Warehouse safety is one of the biggest concern faced by warehouse managers and their employees. There is more to warehouse safety than compliance with fire codes and regulations. Unfortunately, too many warehouse and 3PLs look at safety as meeting the minimum mandated by law or their conscience. Often, neither goes far enough. Here are some of the important safety practices which should be followed in a Warehouse-

1. General Applications: While a warehouse is a controlled environment, employees spend their workdays and nights subject to a wide variety of potentially injury-causing hazards. Potential problems can instantly materialize depending on what they are doing, the equipment in use and materials handled. Prevention of incidents and accidents begins with good housekeeping, which is essential to a safe warehouse. This means heeding common sense; keep docks and floors free of boxes, garbage, boxes, baling materials, debris, dirt, and oil. Piles of trash and debris are a potential fire hazard and hinder evacuation. Make sure that garbage and debris bins are available throughout the warehouse.

2. Falls and Other Preventable Mishaps: Warehouse safety is designed to prevent death as well as far more common accidents and non-lethal injuries. Workers can slip, trip, stumble, fall, or be struck by falling objects, breaking hands, feet, toes and other body parts. Many of these accidents could have been prevented had warehouse owners and management followed some or all of the following recommendations:

a. Block access to exposed or open loading dock doors

b. Permit access to above-floor racks and shelves only if portable ladders or appropriate lifting devices are
available.

c. Use personnel safety cages when lifting employees with forklifts

d. Enforce speed limits for forklifts and lift trucks

3. Material Handling Equipment Safety: Although forklifts and material handling equipment like pallet jacks and drum trucks make moving heavy items much easier, they can become very dangerous when used improperly. Whether you work with forklifts or lift trucks, vehicle safety is essential to preventing crush injuries. The first requirement is to provide training on all automated or mechanical lift equipment. Employees who will be using forklifts should be both trained and licensed by the appropriate authority.

4. Fire Safety: Fire safety is a challenging balance. You have to weigh safety with the operational needs of your facility and business. True, you’re probably reducing your hazard exposure, but how much protection do you really need? How can you best determine whether your warehouse’s fire safety design and practices are sufficient? Hire an outside consultant. The difference between a small fire and a catastrophic fire can often be attributed to how much safety expertise was invested in the warehouse design and later in its daily operation. The consultant will help you evaluate both of these areas.

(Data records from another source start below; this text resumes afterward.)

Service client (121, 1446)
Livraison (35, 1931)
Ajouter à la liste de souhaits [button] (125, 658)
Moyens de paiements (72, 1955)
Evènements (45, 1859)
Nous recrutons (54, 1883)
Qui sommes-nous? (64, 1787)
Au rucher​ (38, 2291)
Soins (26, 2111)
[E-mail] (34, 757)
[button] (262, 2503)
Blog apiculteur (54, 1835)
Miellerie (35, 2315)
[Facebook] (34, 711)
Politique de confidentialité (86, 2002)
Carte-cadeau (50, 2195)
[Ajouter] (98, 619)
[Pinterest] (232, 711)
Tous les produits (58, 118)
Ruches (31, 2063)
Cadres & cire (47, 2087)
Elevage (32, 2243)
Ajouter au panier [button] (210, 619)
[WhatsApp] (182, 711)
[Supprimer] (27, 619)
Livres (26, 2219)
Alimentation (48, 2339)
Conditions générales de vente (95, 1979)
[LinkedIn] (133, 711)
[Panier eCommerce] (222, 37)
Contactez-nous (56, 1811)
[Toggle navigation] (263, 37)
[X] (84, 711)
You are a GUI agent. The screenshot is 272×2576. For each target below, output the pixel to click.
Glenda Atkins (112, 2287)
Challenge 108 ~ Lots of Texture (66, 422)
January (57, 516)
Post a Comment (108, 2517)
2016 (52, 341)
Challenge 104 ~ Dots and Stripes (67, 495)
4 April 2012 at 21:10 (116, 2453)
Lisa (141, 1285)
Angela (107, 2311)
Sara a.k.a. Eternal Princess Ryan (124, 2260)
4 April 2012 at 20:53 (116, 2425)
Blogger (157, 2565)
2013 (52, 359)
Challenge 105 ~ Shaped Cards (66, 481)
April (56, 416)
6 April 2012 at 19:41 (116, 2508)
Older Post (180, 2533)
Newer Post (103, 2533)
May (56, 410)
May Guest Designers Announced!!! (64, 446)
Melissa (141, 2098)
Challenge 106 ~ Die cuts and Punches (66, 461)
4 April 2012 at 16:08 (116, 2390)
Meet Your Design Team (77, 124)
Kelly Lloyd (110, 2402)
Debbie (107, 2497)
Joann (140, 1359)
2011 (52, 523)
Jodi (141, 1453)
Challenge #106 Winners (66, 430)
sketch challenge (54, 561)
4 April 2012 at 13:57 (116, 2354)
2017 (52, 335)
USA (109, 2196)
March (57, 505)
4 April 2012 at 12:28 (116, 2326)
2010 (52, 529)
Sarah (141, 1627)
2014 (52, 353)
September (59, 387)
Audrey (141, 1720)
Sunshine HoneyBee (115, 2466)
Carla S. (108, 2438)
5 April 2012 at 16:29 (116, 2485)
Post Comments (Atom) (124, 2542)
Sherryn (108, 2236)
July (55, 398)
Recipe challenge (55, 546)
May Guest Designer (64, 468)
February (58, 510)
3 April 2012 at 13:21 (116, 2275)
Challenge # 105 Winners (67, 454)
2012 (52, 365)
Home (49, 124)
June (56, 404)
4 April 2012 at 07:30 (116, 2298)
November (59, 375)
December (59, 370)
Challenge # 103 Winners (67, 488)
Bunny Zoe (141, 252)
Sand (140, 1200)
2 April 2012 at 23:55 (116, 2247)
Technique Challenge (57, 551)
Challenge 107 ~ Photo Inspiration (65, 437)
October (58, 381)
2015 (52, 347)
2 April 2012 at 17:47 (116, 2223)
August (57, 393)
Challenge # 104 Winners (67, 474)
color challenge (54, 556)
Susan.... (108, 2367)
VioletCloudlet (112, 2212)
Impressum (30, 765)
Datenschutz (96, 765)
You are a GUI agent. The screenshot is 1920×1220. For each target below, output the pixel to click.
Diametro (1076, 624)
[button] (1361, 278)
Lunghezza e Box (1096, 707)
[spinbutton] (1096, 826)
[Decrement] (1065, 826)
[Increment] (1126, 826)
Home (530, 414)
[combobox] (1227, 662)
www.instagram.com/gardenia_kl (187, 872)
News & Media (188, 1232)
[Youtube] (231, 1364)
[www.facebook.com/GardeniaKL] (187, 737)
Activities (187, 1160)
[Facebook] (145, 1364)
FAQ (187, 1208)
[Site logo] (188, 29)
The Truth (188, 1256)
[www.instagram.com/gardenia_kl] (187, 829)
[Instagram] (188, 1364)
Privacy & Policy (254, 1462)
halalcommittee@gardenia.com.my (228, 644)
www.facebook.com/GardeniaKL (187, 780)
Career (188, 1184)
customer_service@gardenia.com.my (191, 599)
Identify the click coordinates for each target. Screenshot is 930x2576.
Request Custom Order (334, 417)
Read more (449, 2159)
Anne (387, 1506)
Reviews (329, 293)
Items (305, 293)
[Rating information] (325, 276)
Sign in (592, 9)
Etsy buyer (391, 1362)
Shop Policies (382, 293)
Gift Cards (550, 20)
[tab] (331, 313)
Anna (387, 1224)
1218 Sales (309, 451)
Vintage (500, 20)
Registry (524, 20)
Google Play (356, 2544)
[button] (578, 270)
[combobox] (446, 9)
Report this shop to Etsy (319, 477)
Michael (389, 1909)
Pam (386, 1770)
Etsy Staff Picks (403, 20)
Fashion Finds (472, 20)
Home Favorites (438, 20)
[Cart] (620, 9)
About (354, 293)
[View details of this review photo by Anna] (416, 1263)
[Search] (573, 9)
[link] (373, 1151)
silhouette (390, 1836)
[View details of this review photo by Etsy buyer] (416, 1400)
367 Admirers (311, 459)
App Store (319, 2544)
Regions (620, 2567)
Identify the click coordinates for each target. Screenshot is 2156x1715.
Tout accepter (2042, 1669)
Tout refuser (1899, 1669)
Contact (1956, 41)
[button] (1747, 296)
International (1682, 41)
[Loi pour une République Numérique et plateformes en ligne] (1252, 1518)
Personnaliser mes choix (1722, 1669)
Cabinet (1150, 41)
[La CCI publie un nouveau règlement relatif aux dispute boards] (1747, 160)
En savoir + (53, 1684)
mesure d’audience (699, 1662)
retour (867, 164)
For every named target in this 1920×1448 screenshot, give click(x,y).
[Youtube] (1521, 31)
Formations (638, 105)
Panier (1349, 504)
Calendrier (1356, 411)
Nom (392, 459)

4. Training and Education: Employees and management training are critical and should be mandatory. Training should also be more than just one or two days when employees are trainees; continue it throughout employment. Everyone with cause to work in the warehouse (from drivers and pickers to managers and accounting clerks) should be trained. Don’t let employees avoid training by accepting their claims that they’re experienced. They might need to have their bad habits exorcised and you can do it with hands-on, experiential safety education that mixes lecture with small group sessions.